• _Textauswahl_:
+ + + + +

Berlin (Reuters) - Bundesfinanzminister Christian Lindner will sich nicht auf einen konkreten Zeitplan zur Lösung des seit Monaten schwelenden Haushaltsstreits festlegen.

In einer rund 90-minütigen Befragung im Haushaltsausschuss des Bundestages skizzierte der FDP-Chef Teilnehmern zufolge lediglich einen groben Plan. Demnach soll das Kabinett der Ampel-Regierung aus SPD, Grünen und FDP möglichst noch vor der parlamentarischen Sommerpause einen Entwurf für den Etat 2024 beschließen. Das müsste bis zur ersten Juli-Woche gelingen. Den Teilnehmern zufolge soll die Zuleitung an den Bundestag spätestens bis Mitte August erfolgen. In der ersten September-Woche könnte der Bundestag dann wie ohnehin geplant erstmals darüber im Plenum beraten.

+ + + + +

• _Datensatzauszug_:
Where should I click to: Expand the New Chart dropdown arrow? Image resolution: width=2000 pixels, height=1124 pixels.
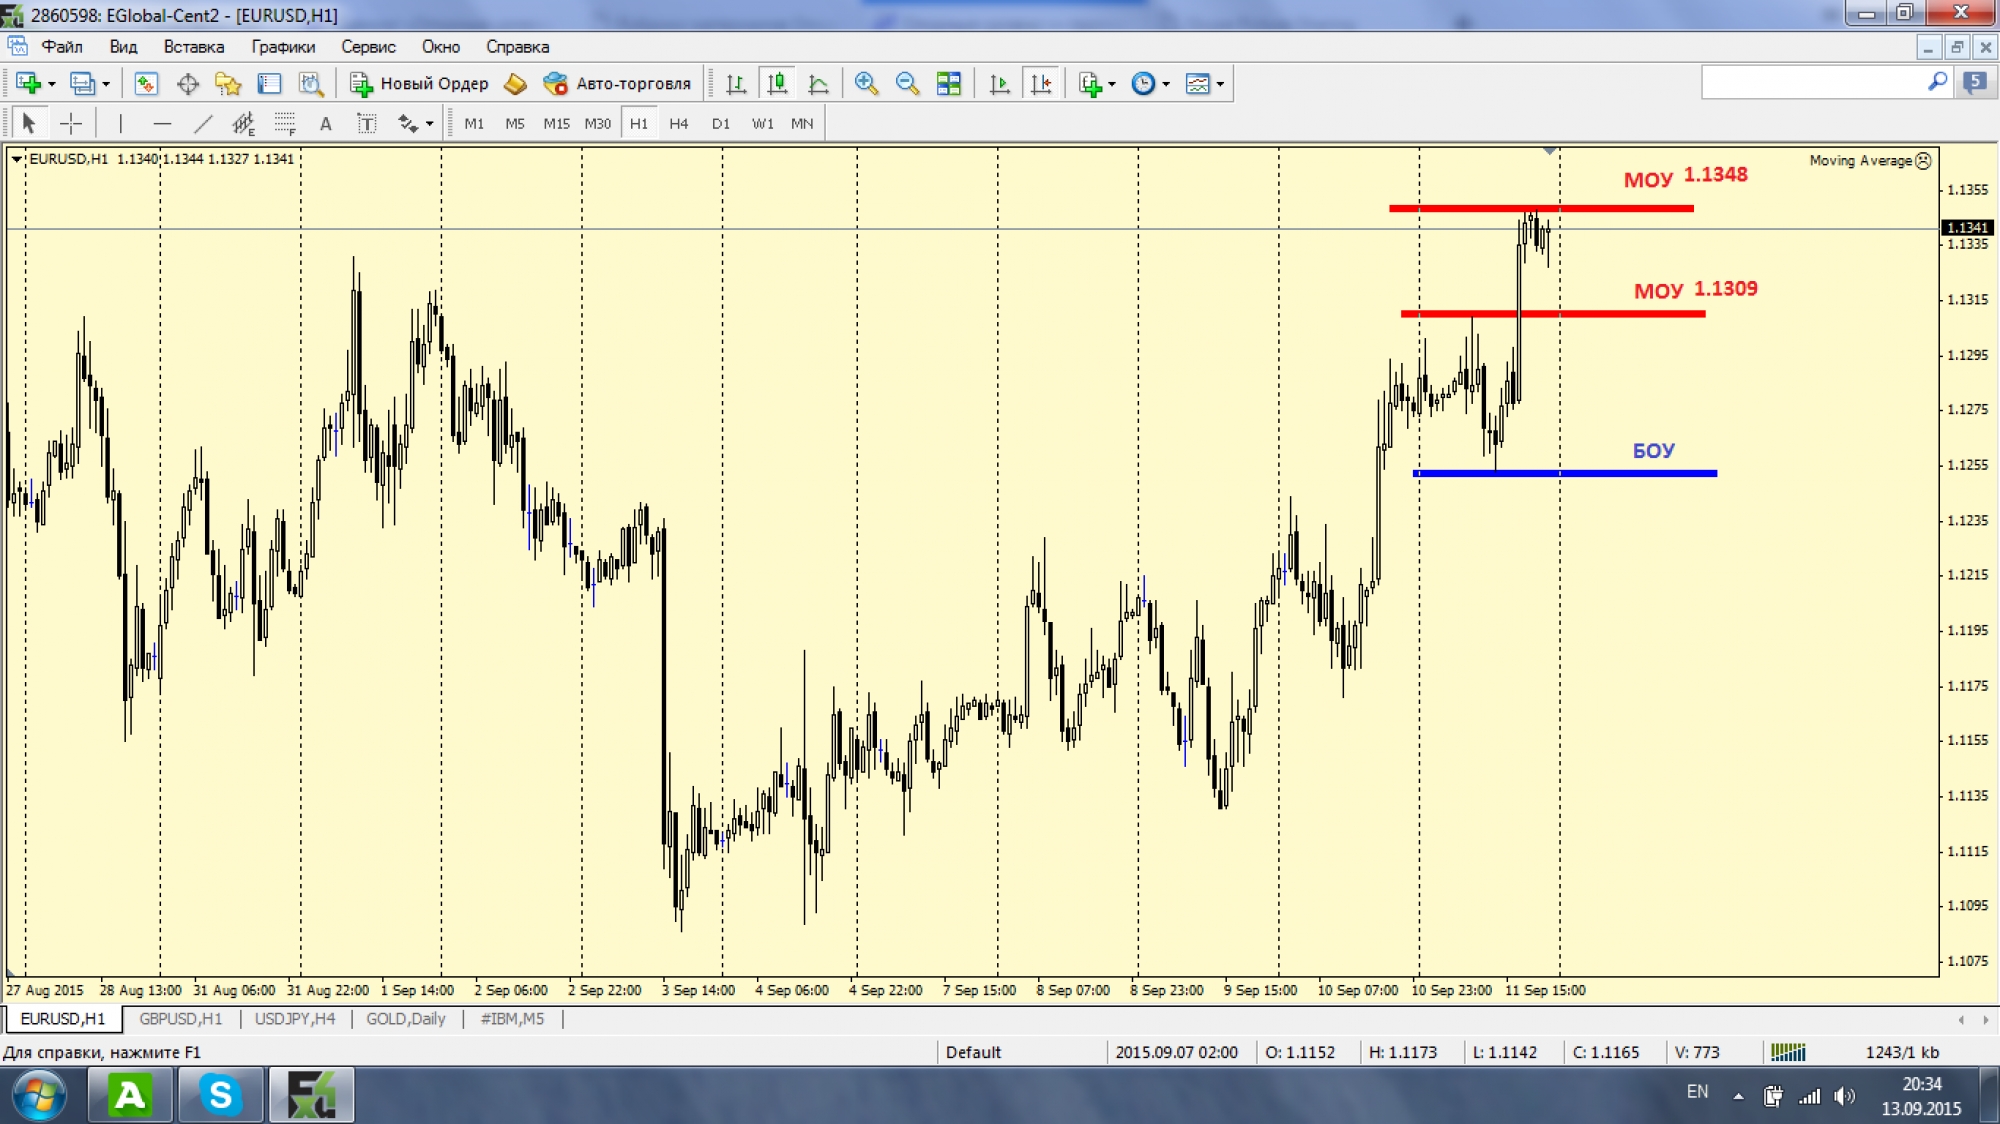(51, 84)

+ + + + +

Gib den Abschnitt der Textauswahl wortgetreu wieder: Beginne bei den Worten „In einer rund“ und höre nach „im Plenum beraten.“ auf. Das Material spielt hierfür keine Rolle.

• _Richtige Antwort_:
In einer rund 90-minütigen Befragung im Haushaltsausschuss des Bundestages skizzierte der FDP-Chef Teilnehmern zufolge lediglich einen groben Plan. Demnach soll das Kabinett der Ampel-Regierung aus SPD, Grünen und FDP möglichst noch vor der parlamentarischen Sommerpause einen Entwurf für den Etat 2024 beschließen. Das müsste bis zur ersten Juli-Woche gelingen. Den Teilnehmern zufolge soll die Zuleitung an den Bundestag spätestens bis Mitte August erfolgen. In der ersten September-Woche könnte der Bundestag dann wie ohnehin geplant erstmals darüber im Plenum beraten.